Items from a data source

--- BEGIN ---

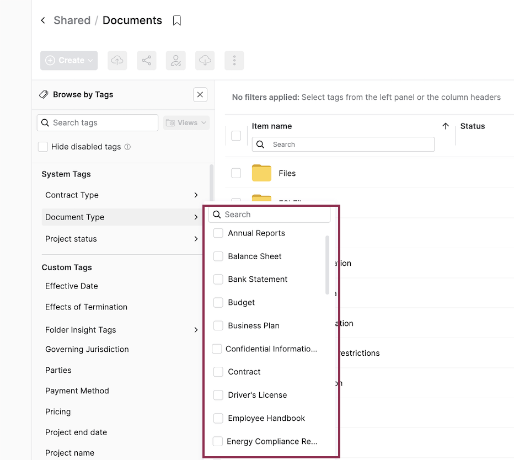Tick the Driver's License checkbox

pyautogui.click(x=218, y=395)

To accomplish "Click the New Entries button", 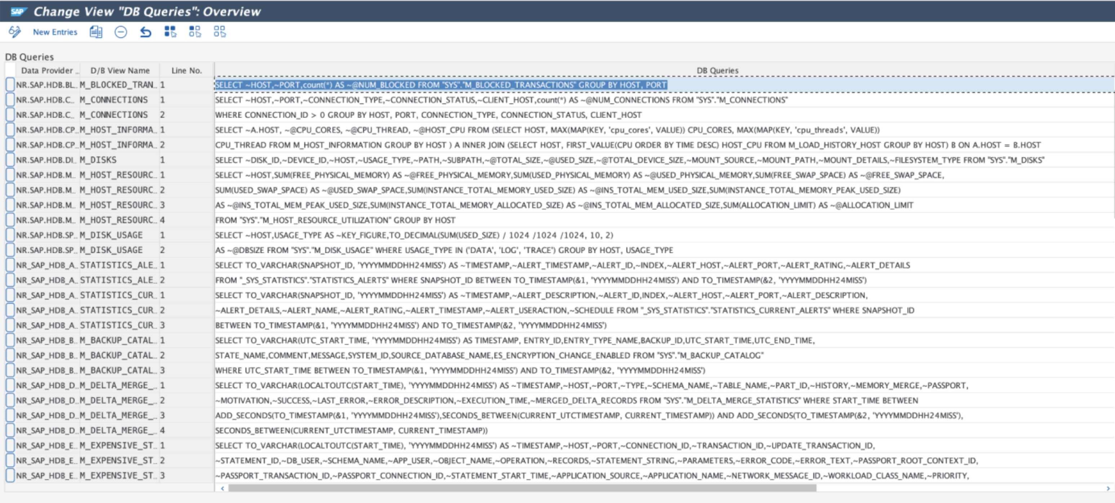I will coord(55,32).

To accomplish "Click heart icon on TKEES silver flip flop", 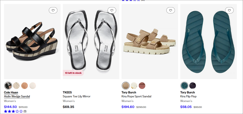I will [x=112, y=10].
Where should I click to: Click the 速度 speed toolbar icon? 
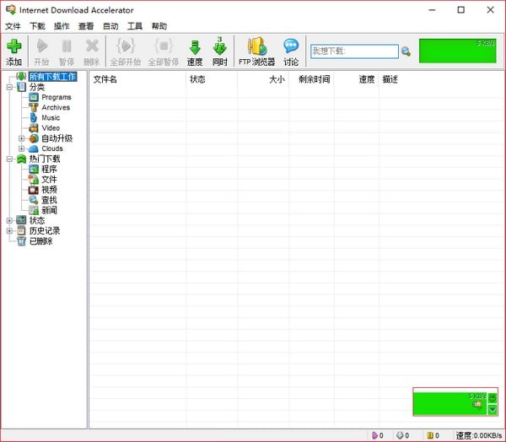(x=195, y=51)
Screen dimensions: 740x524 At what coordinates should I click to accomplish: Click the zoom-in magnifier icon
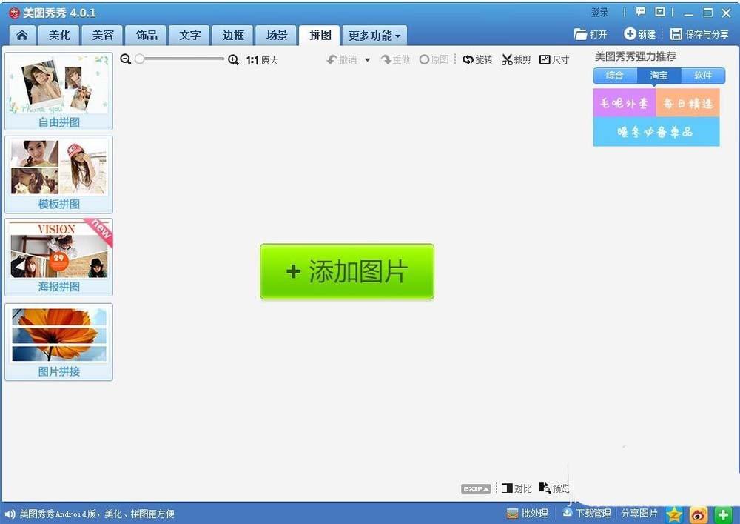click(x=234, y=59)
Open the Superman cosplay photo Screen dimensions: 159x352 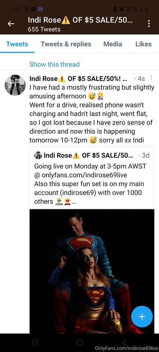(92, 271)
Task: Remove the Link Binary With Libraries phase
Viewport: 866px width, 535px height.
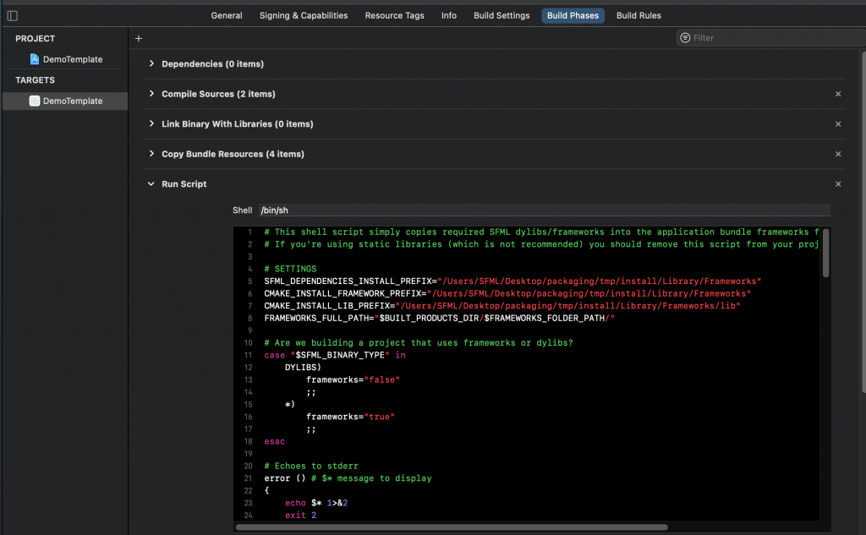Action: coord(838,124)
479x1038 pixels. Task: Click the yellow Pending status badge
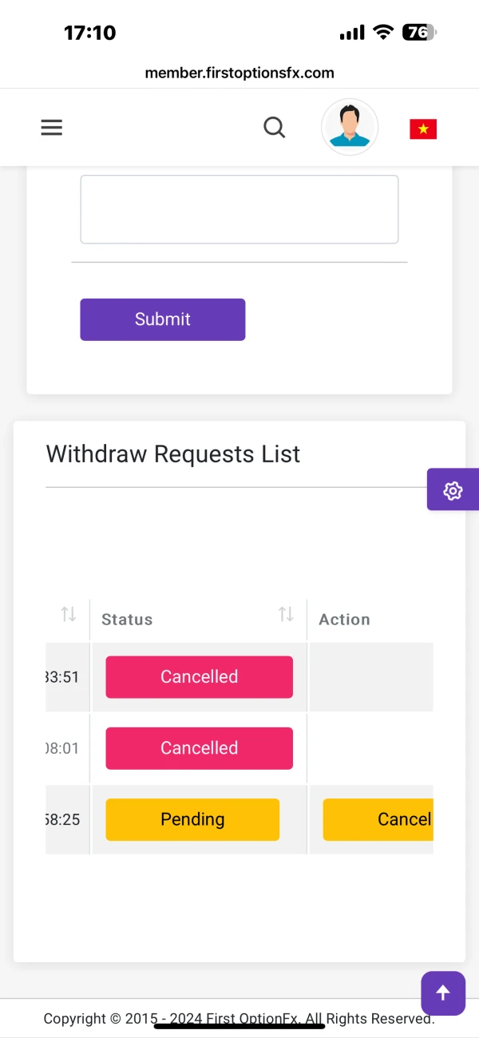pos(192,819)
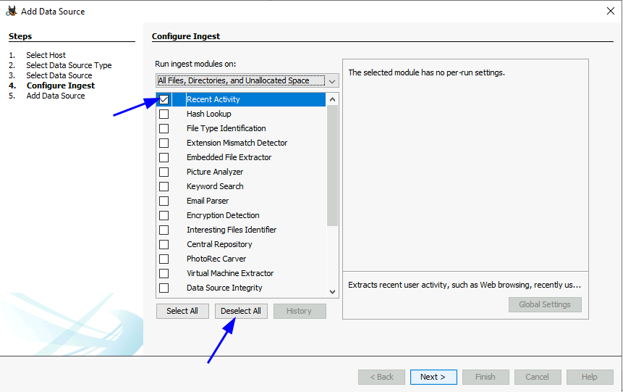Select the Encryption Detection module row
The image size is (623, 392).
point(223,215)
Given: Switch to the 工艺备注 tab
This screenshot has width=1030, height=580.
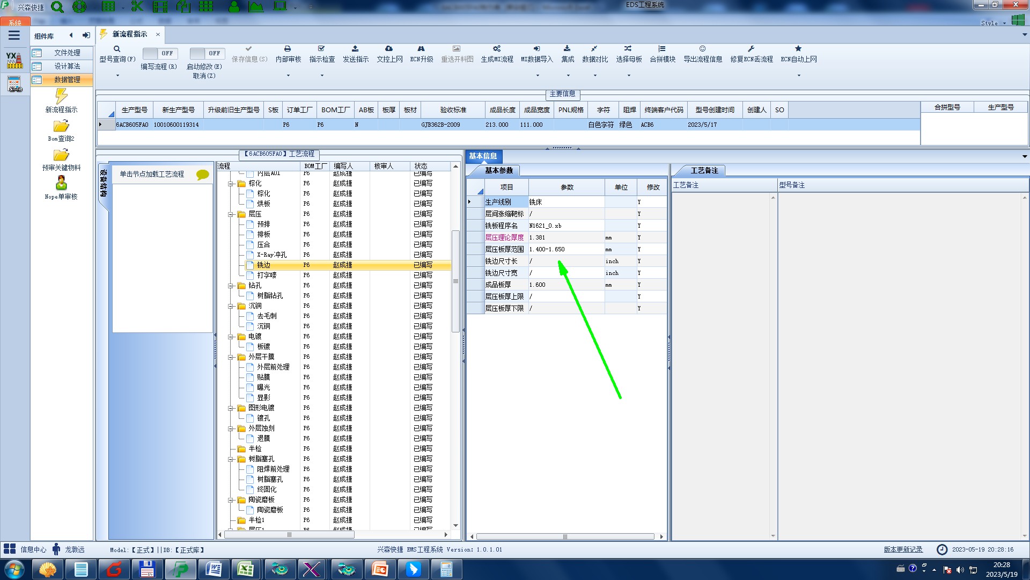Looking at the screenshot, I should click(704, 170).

--- END ---

[EXERCISE DIRECTIONS] Count the lines of the records that contain the string "height", treating uppercase and lowercase as different. Give only the number.

[TASK SOLUTION] 2